== SOURCE RECORDS ==
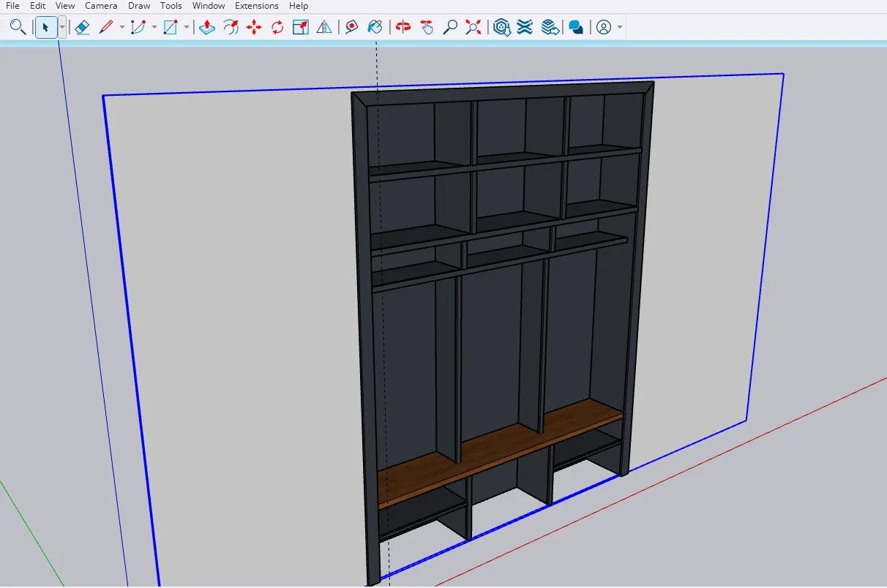This screenshot has height=588, width=887.
Task: Select the Push/Pull tool
Action: [208, 28]
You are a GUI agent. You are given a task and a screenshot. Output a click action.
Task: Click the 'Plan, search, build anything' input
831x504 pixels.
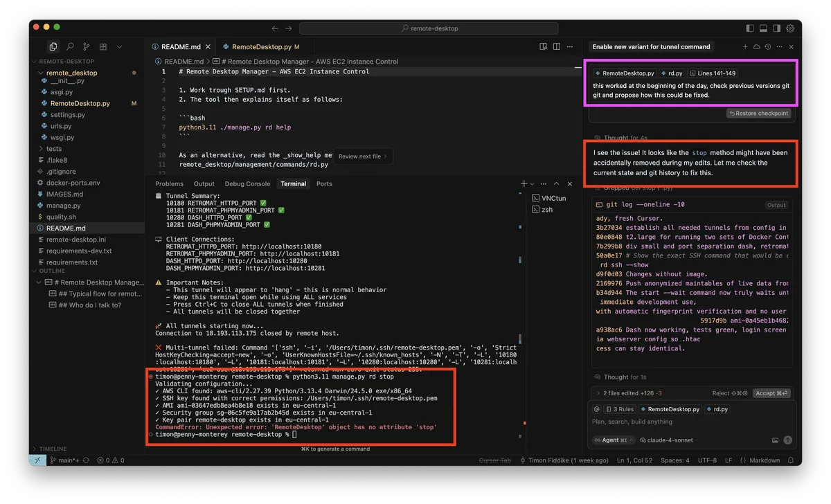coord(651,421)
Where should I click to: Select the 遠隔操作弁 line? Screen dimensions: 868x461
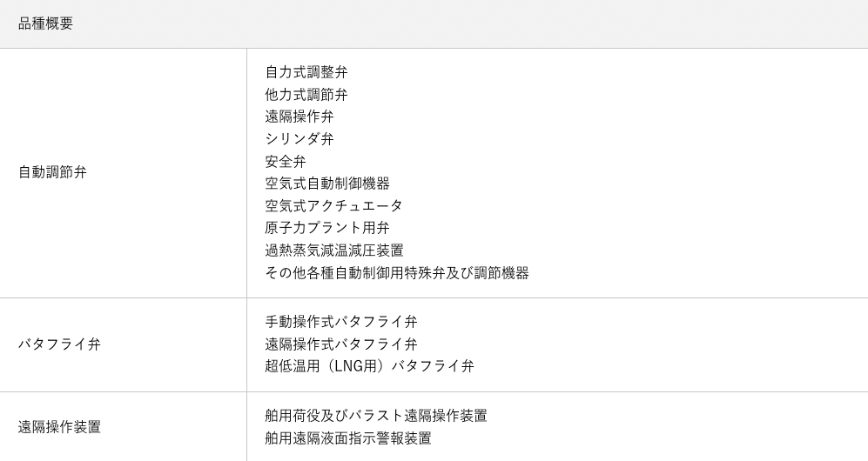(299, 117)
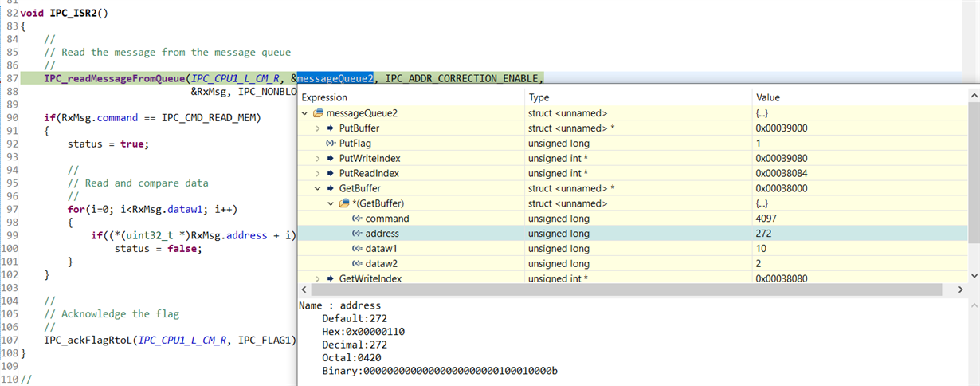The width and height of the screenshot is (980, 386).
Task: Click the horizontal scrollbar left arrow
Action: [x=304, y=290]
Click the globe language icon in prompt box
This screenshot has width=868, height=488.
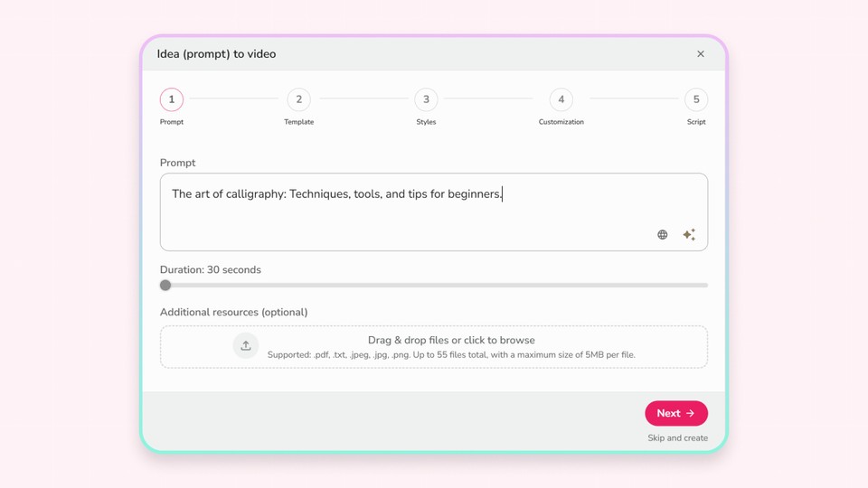663,235
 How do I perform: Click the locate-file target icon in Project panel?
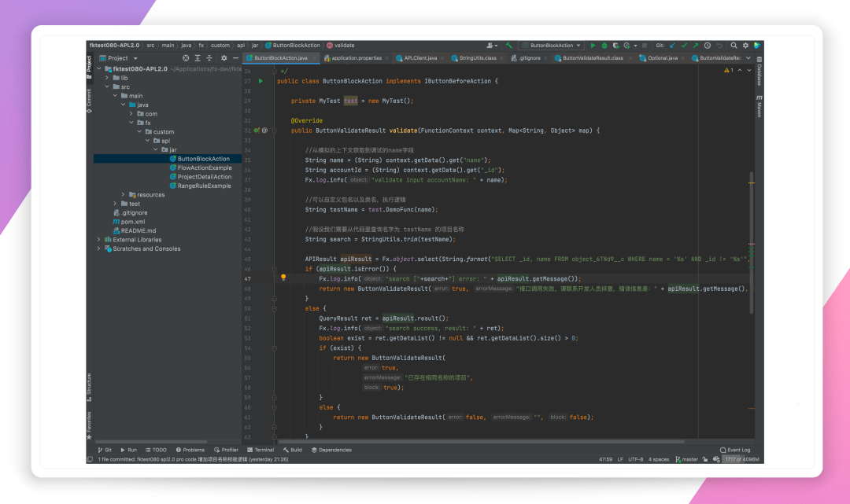pyautogui.click(x=186, y=58)
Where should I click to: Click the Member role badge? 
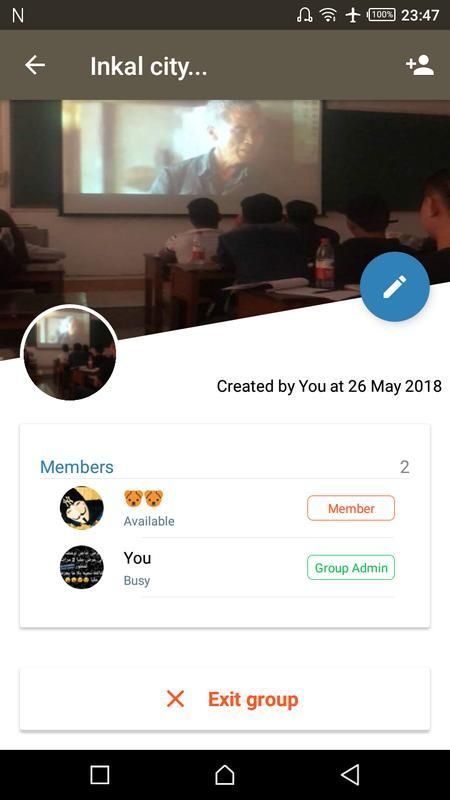click(351, 508)
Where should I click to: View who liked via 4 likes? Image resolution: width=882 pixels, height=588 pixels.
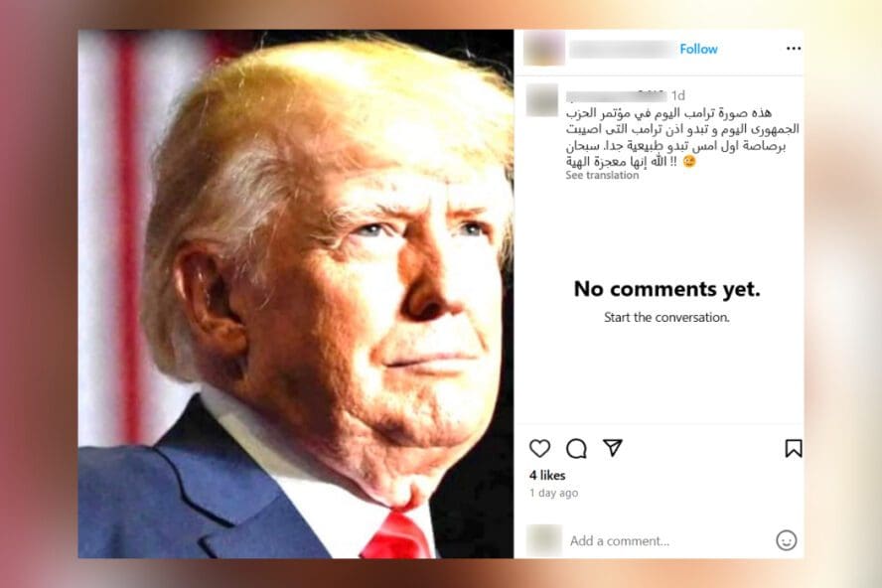click(546, 476)
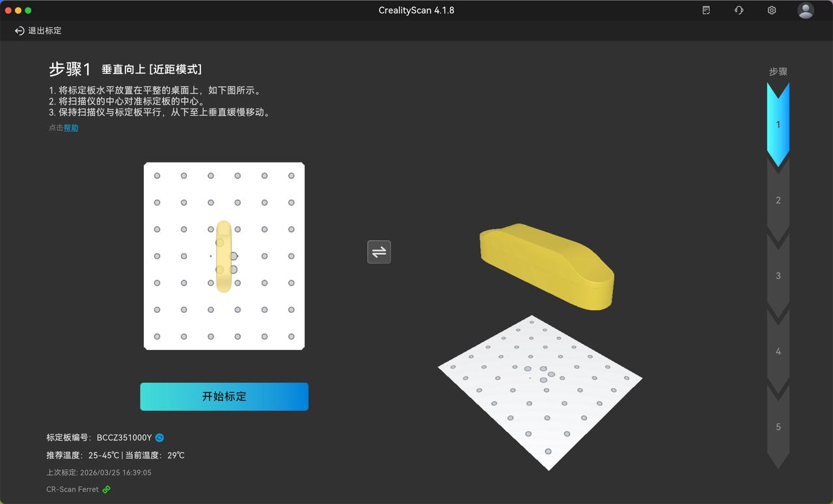Select step 5 in the step indicator
Image resolution: width=833 pixels, height=504 pixels.
[x=778, y=427]
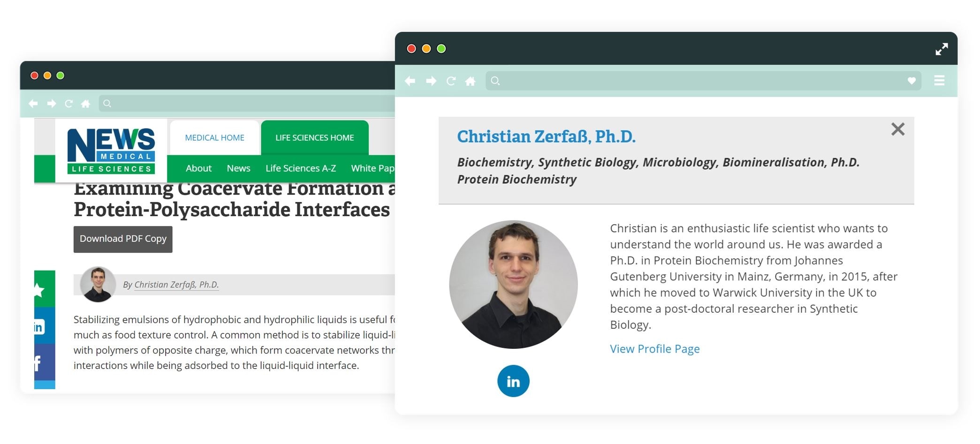Go back in the front browser window

click(410, 81)
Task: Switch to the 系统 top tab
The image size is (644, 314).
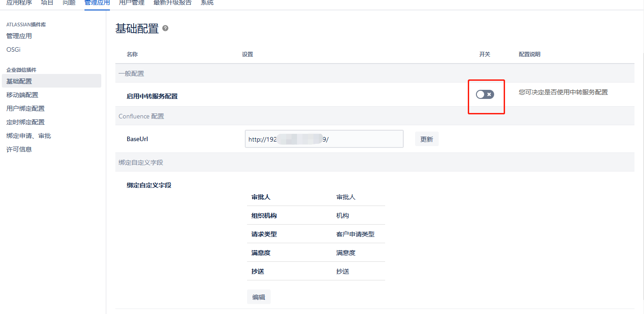Action: coord(207,3)
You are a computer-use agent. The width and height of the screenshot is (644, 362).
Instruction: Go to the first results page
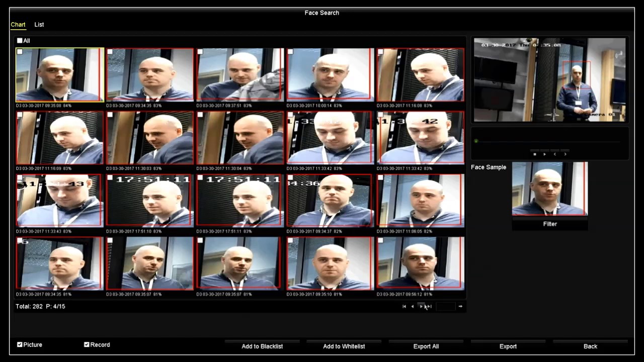(404, 306)
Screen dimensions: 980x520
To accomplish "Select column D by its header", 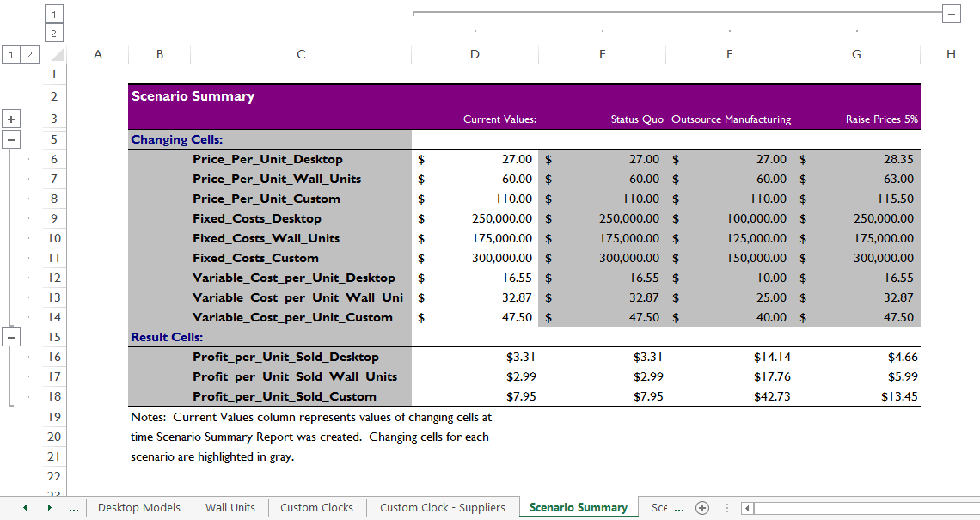I will [x=475, y=53].
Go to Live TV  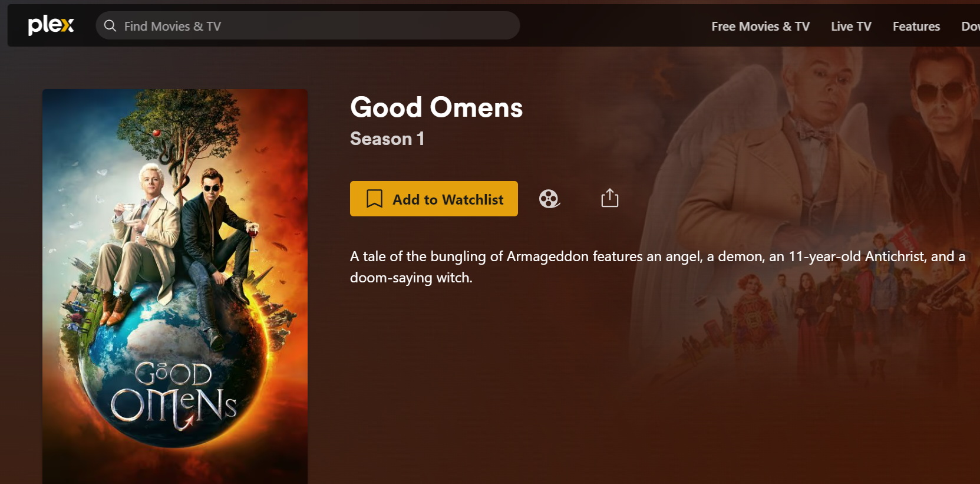click(851, 27)
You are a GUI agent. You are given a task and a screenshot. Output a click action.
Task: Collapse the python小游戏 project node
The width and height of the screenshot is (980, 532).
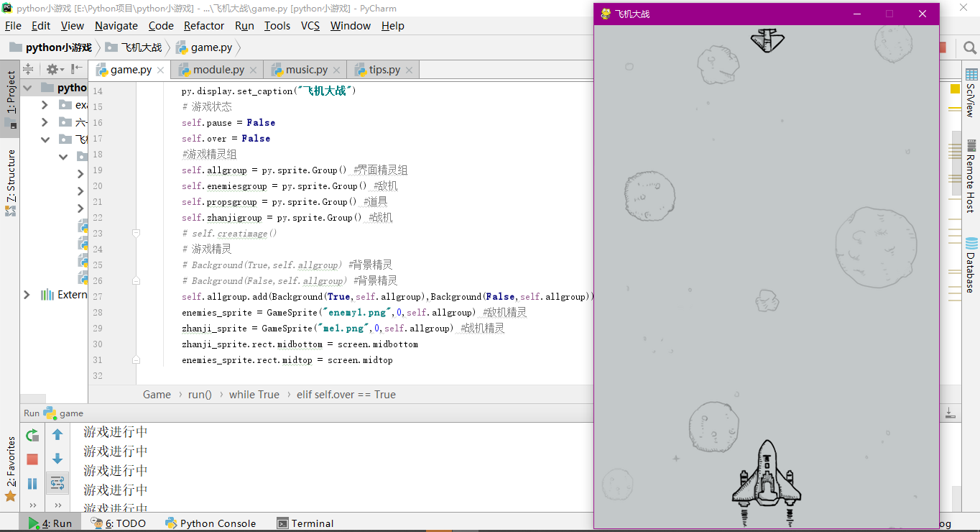point(27,87)
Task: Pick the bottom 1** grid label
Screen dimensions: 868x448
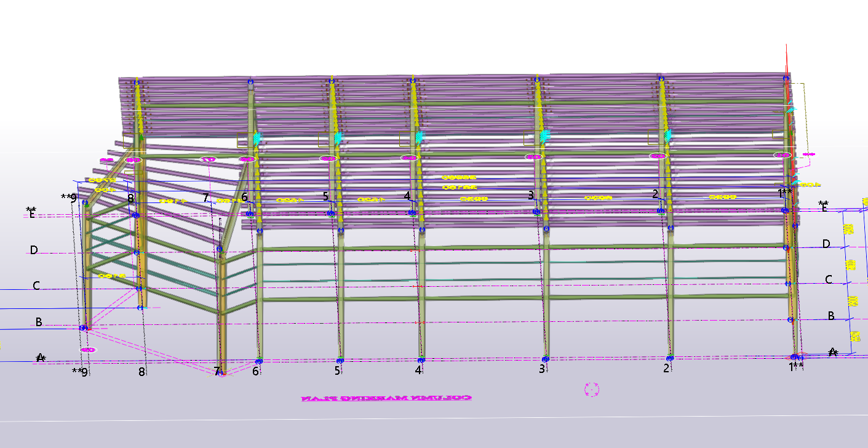Action: (x=796, y=367)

== TASK STATEMENT ==
Transcribe, without alteration, each line from the one with "The width and height of the screenshot is (980, 532)." through the last line of the data; no pictures belong in the copy.

== WORKED SOLUTION ==
The width and height of the screenshot is (980, 532).
point(27,87)
Task: Pick the bottom 1** grid label
Screen dimensions: 868x448
Action: (x=796, y=367)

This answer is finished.